FIFA 2002’yi ilk açtığımızda karşımıza “Play Now”, “Game Modes”, “Options” ve “Inside EA Sports” menüleri geliyor. “Play Now” seçeneği ile hemen iki takım seçip oyuna başlayabiliyoruz. “Options” menüsünden oyunun ayarlarını yapabilir, “Inside EA Sports” menüsünden ise diğer 2002 serisi spor oyunları hakkında bir demo izleyebilirsiniz. Ama esas heyecan “Game Modes” menüsü altına gizlenmiş. Buradan UEFA ve Şampiyonlar Ligi’ne katılabilir, gözde bir Avrupa ülkesinin liginde şampiyonluk kovalayabilir, kendi turnuvanızı hayallerinize göre şekillendirip oynayabilir veya bir milli takım seçip o ülkeyle Dünya kupası elemelerinde zorlu maçlar yaparak finallere gidebilirsiniz.
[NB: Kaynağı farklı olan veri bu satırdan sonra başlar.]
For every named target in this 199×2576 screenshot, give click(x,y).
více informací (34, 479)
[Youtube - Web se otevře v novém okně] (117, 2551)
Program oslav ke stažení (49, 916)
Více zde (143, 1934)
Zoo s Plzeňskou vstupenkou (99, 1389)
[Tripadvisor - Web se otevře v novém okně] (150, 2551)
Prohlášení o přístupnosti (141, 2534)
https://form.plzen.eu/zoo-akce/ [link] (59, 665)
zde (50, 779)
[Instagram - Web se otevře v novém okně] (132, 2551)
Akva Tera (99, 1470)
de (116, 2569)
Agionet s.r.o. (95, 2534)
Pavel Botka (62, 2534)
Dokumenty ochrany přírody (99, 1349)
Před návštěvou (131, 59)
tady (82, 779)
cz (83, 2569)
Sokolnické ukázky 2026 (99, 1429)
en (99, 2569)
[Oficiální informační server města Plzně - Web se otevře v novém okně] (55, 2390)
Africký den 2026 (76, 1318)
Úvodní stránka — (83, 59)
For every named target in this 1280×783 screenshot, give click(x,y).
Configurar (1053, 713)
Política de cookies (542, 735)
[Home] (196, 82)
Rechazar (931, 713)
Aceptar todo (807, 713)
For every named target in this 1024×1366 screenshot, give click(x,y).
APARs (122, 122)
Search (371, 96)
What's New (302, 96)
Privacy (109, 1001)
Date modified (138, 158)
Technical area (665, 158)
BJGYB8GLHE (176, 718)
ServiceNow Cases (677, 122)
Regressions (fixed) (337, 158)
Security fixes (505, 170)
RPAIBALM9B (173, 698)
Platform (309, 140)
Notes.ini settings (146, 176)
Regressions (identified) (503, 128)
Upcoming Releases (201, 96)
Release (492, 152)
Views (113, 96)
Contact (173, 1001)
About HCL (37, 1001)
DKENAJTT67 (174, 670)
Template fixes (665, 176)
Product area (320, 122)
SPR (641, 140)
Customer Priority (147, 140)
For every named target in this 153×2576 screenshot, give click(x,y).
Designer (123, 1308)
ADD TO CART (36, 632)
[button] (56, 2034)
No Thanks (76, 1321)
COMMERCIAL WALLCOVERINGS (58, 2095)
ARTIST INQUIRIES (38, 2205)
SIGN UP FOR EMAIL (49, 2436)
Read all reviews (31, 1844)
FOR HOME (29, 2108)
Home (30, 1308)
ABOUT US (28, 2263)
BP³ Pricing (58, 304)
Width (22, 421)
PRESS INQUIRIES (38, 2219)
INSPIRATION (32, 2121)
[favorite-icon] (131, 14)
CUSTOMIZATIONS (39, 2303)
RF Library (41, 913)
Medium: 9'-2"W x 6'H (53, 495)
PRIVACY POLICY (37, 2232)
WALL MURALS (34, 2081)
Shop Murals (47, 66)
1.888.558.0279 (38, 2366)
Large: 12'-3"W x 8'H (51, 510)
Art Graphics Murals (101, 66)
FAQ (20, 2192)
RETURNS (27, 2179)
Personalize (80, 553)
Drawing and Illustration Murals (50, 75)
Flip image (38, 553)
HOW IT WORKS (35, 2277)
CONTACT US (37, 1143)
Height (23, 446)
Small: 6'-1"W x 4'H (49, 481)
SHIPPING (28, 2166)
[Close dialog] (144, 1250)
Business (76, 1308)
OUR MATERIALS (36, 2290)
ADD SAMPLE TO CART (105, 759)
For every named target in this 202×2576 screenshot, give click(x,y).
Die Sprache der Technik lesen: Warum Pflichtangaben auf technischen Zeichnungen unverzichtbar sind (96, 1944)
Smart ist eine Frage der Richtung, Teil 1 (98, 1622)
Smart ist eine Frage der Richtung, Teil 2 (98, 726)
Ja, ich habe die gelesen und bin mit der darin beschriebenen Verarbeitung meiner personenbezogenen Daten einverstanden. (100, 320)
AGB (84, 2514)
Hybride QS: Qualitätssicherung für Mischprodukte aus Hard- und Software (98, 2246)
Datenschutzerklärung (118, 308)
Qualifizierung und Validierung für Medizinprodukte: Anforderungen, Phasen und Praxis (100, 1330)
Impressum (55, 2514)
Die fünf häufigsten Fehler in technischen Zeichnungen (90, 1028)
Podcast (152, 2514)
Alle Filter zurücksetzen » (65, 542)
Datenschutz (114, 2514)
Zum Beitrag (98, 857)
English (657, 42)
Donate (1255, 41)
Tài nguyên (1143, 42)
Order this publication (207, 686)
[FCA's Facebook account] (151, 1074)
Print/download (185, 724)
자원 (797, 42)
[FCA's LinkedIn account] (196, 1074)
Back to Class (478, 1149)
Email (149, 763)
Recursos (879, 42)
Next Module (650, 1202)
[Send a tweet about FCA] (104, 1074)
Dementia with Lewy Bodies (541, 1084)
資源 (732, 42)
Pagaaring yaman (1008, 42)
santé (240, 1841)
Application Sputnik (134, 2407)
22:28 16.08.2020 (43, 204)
Bu kadar bol seçenek FIFA 2002’yi daha uzun süre oynanabilir hale getiren etkenlerin başında geliyor.
Oyunun geneli yukarıda da bahsettiğim gibi alışılagelmiş FIFA konseptinin üzerine kurulmuş. Daha önceki FIFA’larda karşılaştığımız neredeyse her şey FIFA 2002’de mevcut. Hal böyle olunca FIFA’nın hala kabuğunu yırtamamış olması oyunun en büyük handikabı haline geliyor. FIFA 2001’de ne gördüyseniz aynısını 2002’de tekrar görmek birçok oyuncuyu artık tatmin etmiyor. Menülerin ve oyun kurgusunun aynı olması birçok oyuncuyu “FIFA 2002’yi alsam mı? Almasam mı?” ikilemine sürüklüyor. Tabi tüm bunlar bir eksi gibi gözükse de azımsanamayacak kadar büyük bir FIFA fanatik kitlesi de oyunun böyle olmasından gayet mutlu.
Az önce de oyunun genelinde bahsettiğim gibi FIFA 2002 aynen 98’de olduğu gibi içinde bir “Road to World Cup” seçeneği barındırıyor. Oyunun herhalde oyuncuyu kendisine en çok kilitleyen noktası da burası. Grup eleme maçlarını oynamak gerçekten eğlenceli oluyor. Yapımcılarda zaten bunu hedeflemiş, oyunun eksilerini sürükleyici seçenekler ile yamamak. Aslında çok başarılı oldukları söylenebilir. Siz finallere çıkmaya çalışırken farkında olmadan saatlerce oyunun başında kalıyorsunuz. Ama hiç heveslenmeyin maalesef FIFA 2002’de Dünya Kupası modu yok. Sanırım tarih tekerrür edecek ve 98 yılında olduğu gibi kupanın başlamasına az bir süre kala World Cup 2002 oyunu çıkacak. Ee oyun yapmak kadar bir satış stratejisi geliştirmek de önemli, EA böyle yaparak FIFA 2002’yi iki kere satmış olacak.